Lo Dejaron Todo Para Cumplir Su Sueño Y Vivir En Una Caravana

Vivir en una caravana puede parecer una locura. Pero también puede ser una locura el estilo de vida que creemos haber elegido. Somos unos locos, nos encanta la vida, destrozamos sueños... ¡amamos la aventura! Pero al final, la realidad, la única realidad que cuenta es que nuestra vida suele estar a medio camino entre lo que es, y lo que nos gustaría que fuera.

Piénsalo.

¿Todo lo que tienes es realmente lo que quieres?

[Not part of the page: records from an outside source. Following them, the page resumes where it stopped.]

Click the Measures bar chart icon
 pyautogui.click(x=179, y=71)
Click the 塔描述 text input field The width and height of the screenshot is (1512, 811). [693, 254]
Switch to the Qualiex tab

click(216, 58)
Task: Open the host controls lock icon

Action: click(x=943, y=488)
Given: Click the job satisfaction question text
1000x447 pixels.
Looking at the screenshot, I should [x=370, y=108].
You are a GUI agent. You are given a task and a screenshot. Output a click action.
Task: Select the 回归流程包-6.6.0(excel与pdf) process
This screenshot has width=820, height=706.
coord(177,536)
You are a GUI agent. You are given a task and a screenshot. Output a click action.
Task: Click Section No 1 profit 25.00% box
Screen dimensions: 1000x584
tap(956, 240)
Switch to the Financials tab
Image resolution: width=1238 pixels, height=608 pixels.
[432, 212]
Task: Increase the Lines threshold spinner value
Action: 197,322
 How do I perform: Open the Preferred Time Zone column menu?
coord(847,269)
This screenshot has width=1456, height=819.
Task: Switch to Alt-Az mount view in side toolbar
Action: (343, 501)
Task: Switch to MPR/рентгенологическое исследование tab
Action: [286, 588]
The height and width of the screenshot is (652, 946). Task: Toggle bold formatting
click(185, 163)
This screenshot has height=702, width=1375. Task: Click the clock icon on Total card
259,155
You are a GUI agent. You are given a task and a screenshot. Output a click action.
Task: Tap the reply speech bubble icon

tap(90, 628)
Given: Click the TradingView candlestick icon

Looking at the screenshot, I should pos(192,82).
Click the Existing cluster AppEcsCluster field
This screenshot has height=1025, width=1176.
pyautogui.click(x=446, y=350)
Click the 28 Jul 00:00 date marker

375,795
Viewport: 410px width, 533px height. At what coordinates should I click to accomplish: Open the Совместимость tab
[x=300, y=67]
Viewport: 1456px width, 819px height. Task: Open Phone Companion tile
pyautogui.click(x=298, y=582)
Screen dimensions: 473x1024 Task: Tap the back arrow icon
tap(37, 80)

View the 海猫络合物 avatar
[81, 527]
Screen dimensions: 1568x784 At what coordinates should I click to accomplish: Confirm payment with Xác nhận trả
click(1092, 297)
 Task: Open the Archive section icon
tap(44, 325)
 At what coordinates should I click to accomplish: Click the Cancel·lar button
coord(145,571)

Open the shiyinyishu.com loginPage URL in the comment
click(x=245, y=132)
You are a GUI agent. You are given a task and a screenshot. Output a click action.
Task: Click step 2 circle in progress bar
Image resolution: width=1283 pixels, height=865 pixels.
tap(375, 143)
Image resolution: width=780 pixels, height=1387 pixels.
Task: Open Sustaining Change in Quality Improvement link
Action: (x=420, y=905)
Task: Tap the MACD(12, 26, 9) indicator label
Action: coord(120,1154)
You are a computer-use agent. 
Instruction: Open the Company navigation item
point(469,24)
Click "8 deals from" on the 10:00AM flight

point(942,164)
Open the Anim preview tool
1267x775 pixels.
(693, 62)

¿Y si hubiera otra posibilidad?

¿Y si otra vida totalmente diferente esperara cerca?

¿Y si... lo intentaras?

Chris y Tamara Trenschel Murray tenían una vida que parecía perfecta. Ambos con carreras de éxito, casados, con una casita ideal en la que compartir sueños... Todo parecía que era ideal pero, en sus propias y sintéticas palabras, solo había un problema: estaban muertos por dentro

Construirse una vida, había supuesto trabajo, trabajo y trabajo. "¿Qué estamos haciendo?" -se preguntaron finalmente. ¿Es esto lo que queremos? Y la idea se iluminó en su mente. La juventud es el momento de viajar, aprender sobre nuevas culturas y conocer gente nueva. En resumen, tener experiencias significativas.

Vivir en una caravana

Ahorraron dinero, dejaron sus trabajos, y dieron el paso. Después de viajar durante un año por América Latina, compraron una camioneta que convirtieron en una caravana. Ahora, ambos trabajan a modo freelance mientras recorren Estados Unidos y se centran en las cosas que los hacen más felices.

Aunque vivir en una camioneta, furgoneta o autocaravana era un estilo de vida que ya fue popularizado por los hippies de espíritu libre en los años 60, últimamente se está viviendo un resurgimiento entre los mileniales.  Incluso lo han llamado el "nuevo sueño americano".

Muchos estudiantes, incapaces de encontrar un trabajo, pero queriendo independizarse se apuntan a vivir en una caravana, que permite la movilidad, y no cuesta mucho. Aunque también hay que ser conscientes de la parte menos elegante de este estilo de vida. Cubos en los que orinar, ducharse en los gimnasios y centros recreativos, y en general dificultades varias para cumplir con las necesidades de higiene diarias.

Pero estas pueden ser incomodidades minúsculas, a cambio de la libertad que regala no estar atados a perder un trabajo, a que el mercado de valores se derrumbe, o a que el inmobiliario se estrelle, pues siempre tendremos un lugar donde vivir. Mejor aún, podremos vivir en cualquier lugar.